* _What the task requires_: Please extract the lines of the listing below, starting at the line that contains "Enable clay mode sphere icon" and ending at the line that contains "will [807, 312].", and reproduce them verbatim.

════════

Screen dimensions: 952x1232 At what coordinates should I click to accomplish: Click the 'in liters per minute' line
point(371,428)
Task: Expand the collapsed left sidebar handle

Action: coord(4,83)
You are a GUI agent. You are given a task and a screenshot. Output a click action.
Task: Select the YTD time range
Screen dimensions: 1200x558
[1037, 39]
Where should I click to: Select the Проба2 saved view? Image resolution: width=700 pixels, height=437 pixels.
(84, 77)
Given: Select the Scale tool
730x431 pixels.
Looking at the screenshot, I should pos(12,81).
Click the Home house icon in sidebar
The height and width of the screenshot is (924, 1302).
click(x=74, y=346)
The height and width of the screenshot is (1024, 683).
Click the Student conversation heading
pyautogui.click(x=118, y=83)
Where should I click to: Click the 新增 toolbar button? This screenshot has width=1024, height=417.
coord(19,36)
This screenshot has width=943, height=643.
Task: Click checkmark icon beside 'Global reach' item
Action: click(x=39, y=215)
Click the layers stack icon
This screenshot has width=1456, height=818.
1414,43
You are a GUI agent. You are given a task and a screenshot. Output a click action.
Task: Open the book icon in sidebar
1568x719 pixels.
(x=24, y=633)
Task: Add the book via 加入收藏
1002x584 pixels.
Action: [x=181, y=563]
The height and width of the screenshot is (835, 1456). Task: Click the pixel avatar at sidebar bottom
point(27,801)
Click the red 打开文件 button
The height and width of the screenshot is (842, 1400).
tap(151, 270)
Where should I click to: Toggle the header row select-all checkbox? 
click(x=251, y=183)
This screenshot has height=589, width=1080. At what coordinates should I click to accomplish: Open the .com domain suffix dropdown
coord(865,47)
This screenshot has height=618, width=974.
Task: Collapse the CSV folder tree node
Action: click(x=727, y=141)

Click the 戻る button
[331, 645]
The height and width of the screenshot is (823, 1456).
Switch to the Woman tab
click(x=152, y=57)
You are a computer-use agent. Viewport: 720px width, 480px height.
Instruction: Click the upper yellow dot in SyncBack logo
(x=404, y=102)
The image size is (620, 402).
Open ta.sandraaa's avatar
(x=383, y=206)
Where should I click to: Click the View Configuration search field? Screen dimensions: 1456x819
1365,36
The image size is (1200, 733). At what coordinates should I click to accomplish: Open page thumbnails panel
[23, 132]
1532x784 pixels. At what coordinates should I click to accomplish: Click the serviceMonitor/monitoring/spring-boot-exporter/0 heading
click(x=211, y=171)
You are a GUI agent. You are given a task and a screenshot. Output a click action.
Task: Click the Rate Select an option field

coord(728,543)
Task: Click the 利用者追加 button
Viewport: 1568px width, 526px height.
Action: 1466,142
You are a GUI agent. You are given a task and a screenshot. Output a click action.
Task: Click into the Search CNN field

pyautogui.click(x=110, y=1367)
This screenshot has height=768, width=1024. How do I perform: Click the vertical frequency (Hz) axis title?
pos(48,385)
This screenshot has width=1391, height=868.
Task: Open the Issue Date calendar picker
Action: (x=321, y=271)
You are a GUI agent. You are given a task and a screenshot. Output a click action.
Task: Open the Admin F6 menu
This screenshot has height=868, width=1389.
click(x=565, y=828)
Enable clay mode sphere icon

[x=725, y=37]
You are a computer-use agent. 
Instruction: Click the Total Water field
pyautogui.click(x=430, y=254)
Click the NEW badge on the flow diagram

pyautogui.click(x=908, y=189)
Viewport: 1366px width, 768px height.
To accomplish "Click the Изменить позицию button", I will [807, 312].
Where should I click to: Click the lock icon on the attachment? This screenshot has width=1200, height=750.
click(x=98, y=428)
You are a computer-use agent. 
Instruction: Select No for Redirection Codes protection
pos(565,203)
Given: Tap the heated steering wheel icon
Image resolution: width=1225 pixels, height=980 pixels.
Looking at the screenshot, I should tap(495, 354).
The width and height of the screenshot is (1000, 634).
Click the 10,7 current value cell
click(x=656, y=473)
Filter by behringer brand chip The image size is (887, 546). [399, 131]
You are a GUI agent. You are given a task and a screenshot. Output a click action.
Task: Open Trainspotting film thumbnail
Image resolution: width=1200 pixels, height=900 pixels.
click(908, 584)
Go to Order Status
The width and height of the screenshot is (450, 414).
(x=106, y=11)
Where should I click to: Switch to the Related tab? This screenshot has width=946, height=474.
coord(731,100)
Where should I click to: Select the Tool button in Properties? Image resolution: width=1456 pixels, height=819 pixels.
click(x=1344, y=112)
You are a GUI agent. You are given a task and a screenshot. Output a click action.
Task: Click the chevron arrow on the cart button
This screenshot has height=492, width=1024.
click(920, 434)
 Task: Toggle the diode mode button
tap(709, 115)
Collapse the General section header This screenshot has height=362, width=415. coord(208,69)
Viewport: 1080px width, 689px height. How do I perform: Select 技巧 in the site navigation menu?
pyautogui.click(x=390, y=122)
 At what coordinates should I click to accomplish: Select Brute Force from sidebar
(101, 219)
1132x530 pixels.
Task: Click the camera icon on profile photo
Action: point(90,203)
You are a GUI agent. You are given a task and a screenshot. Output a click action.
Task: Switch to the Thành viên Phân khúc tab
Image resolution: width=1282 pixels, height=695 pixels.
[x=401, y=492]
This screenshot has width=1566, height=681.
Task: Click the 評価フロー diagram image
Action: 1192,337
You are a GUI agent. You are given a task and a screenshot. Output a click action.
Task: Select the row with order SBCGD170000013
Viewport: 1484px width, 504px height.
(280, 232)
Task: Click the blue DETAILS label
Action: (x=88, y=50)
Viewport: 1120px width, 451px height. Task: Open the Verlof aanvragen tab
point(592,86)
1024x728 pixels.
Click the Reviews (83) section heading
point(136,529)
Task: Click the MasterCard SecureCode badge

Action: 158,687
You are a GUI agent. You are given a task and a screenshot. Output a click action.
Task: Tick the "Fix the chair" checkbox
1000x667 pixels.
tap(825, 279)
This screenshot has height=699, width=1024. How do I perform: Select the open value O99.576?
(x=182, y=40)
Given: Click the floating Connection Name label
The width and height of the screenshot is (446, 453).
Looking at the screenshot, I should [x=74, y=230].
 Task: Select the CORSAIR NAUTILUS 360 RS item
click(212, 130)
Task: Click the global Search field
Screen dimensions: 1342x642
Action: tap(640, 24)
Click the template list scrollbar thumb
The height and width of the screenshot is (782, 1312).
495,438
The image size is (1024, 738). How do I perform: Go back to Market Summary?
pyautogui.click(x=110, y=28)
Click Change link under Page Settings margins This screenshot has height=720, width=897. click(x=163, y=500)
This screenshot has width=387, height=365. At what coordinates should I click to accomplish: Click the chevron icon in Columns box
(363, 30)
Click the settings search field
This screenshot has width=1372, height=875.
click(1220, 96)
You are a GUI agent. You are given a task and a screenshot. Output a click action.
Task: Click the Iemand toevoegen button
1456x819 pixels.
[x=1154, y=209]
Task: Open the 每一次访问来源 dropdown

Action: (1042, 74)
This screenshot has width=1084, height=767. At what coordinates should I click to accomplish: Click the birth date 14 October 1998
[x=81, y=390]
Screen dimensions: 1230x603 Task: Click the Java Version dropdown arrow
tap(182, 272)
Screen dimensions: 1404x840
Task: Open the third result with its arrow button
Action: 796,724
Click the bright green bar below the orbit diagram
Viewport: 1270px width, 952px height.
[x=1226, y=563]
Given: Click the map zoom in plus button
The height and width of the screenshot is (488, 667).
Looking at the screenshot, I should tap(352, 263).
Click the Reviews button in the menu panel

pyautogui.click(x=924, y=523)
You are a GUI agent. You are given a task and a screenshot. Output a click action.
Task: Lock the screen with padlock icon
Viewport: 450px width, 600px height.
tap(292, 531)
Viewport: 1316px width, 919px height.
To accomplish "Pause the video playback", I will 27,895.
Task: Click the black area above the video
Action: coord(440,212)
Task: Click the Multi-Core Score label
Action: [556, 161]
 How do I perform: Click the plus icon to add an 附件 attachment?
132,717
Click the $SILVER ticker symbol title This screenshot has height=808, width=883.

════════

* _The reply_:
Enable clay mode sphere icon

[x=725, y=37]
You are a computer-use agent. 
Instruction: Click the Total Water field
pyautogui.click(x=430, y=254)
Click the NEW badge on the flow diagram

pyautogui.click(x=908, y=189)
Viewport: 1366px width, 768px height.
To accomplish "Click the Изменить позицию button", I will [807, 312].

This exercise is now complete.